Four Shepherds
Today is the Feast of the martyr St Boniface.
In the Dark Ages and against his aristocratic family’s wishes, a young man named Winfrid renounced the world and entered a monastery. He was sent to Germany, then the eastern border of Christianity, which was struggling to survive barbarians and Islamic invaders and battling internal corruption and disunity. During a lifetime of evangelising Germany and reforming the Church, he earned from the Pope the name ‘Good Deeds’ – Boniface. He was murdered with his followers by raiders on an isolated mud flat in the Dutch-German borderlands; definitely ‘a shepherd with the smell of his sheep.’

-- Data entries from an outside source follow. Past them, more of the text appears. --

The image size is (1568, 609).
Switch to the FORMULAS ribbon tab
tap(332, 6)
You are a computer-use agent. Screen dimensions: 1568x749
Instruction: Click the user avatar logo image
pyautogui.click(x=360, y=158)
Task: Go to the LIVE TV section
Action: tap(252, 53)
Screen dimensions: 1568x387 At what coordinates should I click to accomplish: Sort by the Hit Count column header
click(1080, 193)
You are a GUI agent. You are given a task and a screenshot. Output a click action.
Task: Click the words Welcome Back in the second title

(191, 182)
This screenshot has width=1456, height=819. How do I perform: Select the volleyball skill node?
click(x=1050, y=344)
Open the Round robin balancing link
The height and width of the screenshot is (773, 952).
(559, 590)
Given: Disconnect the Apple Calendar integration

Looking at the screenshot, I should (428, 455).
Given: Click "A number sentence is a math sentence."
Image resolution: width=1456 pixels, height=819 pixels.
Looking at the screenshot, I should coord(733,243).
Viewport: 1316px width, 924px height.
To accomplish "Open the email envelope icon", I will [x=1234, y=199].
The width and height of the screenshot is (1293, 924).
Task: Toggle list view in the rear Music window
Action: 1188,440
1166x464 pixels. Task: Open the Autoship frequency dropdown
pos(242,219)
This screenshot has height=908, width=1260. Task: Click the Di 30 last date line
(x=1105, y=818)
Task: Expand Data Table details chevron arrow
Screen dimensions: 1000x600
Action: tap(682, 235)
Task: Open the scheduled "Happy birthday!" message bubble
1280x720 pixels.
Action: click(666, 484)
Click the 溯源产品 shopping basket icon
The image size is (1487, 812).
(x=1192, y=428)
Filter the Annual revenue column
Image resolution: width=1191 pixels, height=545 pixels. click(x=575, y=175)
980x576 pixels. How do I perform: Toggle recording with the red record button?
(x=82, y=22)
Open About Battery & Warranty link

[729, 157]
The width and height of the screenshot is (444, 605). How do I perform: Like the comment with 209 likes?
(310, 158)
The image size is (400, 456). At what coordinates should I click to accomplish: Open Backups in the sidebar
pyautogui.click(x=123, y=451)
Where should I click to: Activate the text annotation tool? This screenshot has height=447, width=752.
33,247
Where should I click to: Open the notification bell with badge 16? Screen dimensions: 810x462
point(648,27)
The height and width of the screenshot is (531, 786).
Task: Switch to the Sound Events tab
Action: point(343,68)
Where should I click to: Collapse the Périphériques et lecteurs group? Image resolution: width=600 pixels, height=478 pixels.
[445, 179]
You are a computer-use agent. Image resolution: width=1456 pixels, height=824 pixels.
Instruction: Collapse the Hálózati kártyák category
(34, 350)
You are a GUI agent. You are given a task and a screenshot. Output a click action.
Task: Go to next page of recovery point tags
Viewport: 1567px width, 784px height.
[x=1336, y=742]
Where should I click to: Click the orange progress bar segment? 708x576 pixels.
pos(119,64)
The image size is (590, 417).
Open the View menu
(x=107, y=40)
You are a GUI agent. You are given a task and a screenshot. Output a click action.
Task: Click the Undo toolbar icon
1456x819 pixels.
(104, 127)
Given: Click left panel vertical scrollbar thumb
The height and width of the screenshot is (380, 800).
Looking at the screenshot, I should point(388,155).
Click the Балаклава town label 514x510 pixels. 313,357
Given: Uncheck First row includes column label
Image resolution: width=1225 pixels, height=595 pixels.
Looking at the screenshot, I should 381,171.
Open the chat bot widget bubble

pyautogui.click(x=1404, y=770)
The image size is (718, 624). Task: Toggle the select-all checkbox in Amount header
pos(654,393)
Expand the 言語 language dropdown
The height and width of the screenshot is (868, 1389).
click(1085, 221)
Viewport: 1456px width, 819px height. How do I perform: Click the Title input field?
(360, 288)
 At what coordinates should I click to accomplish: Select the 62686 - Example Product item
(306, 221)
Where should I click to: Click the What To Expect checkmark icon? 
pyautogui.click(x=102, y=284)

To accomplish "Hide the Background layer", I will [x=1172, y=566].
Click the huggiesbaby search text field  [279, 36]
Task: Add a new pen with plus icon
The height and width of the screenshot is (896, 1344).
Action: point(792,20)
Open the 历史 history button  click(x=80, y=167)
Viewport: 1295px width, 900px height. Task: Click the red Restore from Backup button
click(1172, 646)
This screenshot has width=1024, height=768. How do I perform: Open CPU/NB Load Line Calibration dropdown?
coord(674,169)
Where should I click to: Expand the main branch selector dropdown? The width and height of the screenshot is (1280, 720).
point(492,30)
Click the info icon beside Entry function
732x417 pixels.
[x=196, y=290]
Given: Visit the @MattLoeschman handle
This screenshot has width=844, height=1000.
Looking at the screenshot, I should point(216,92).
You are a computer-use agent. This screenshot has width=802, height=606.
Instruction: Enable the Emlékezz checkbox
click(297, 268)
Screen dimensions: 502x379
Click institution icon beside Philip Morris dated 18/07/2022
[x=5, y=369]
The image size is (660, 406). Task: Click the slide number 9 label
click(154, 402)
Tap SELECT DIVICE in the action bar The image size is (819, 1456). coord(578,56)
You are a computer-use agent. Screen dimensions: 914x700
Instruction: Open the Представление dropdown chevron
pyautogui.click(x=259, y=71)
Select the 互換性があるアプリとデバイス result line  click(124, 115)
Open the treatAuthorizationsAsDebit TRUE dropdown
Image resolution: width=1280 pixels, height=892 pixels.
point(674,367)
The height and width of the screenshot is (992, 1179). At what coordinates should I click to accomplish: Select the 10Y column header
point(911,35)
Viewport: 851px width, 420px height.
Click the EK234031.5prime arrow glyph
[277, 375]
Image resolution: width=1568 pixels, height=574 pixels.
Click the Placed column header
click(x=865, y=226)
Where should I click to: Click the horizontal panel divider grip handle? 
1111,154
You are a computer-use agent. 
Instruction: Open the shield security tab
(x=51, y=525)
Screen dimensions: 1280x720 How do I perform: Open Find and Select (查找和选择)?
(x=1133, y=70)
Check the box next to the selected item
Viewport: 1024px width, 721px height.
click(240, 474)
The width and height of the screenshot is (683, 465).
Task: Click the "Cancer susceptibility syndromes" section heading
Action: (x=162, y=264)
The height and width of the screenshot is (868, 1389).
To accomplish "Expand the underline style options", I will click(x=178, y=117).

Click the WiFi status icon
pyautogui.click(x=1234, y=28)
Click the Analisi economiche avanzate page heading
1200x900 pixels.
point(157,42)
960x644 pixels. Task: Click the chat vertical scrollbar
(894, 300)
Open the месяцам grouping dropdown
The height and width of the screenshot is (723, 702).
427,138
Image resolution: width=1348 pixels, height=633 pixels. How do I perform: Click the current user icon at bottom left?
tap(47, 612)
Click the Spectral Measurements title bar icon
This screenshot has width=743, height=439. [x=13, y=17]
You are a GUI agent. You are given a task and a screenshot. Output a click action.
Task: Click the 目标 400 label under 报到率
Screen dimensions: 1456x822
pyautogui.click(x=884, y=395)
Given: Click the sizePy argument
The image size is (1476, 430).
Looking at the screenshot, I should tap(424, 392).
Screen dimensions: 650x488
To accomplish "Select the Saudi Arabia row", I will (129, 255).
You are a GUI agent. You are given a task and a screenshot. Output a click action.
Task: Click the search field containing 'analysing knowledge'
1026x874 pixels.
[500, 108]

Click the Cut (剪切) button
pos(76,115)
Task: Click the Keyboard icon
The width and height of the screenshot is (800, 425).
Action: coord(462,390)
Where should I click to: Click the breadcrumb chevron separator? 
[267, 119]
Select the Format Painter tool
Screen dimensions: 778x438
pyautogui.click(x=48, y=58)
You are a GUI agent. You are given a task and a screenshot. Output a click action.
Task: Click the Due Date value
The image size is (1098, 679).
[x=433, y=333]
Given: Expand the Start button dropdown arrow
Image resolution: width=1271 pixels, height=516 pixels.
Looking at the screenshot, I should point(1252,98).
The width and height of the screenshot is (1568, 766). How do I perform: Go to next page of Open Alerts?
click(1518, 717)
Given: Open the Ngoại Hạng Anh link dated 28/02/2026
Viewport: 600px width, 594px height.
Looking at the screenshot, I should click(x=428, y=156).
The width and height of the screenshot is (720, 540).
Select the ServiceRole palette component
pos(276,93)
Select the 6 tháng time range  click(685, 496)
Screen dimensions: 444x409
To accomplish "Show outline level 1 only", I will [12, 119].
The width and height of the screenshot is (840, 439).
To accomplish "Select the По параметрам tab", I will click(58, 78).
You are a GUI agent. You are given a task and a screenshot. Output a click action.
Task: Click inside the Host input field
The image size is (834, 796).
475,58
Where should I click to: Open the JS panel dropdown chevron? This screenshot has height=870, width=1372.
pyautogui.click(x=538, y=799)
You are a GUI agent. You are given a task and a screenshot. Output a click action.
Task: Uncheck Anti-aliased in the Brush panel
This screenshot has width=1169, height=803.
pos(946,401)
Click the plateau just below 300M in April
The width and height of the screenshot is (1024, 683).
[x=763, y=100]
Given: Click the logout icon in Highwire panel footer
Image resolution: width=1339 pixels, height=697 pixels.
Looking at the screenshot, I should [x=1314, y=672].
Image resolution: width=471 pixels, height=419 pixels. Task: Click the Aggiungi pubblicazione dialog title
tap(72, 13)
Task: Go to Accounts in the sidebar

His life and times can seem far removed from us but on a closer examination, not so.
He lived in times of cultural and societal collapse with the widespread persecution of Christians, including Islamic extremism. Boniface’s response was to live out and proclaim the Christian faith fearlessly. In just a few years, much of Germany became genuinely Christian, and the Church’s leadership began to revive.
All our readings today are by shepherds. David, the Psalmist, a shepherd in his younger years, tells us to proclaim the gospel to all the nations. Paul, the shepherd of dearly beloved groups of believers that he founded in a lifetime of mission, continues to proclaim the message en route to eventual martyrdom in Rome. As always, the ultimate example is Jesus, the shepherd who knows that the wolves are soon to arrive but stands his ground for the sake of the flock with him and those of other folds that he will lead as well.
May we, too, be faithful in the tasks that God gives us, remembering St Teresa’s words that it is not the size of the tasks that the Lord gives us but that we do them with love.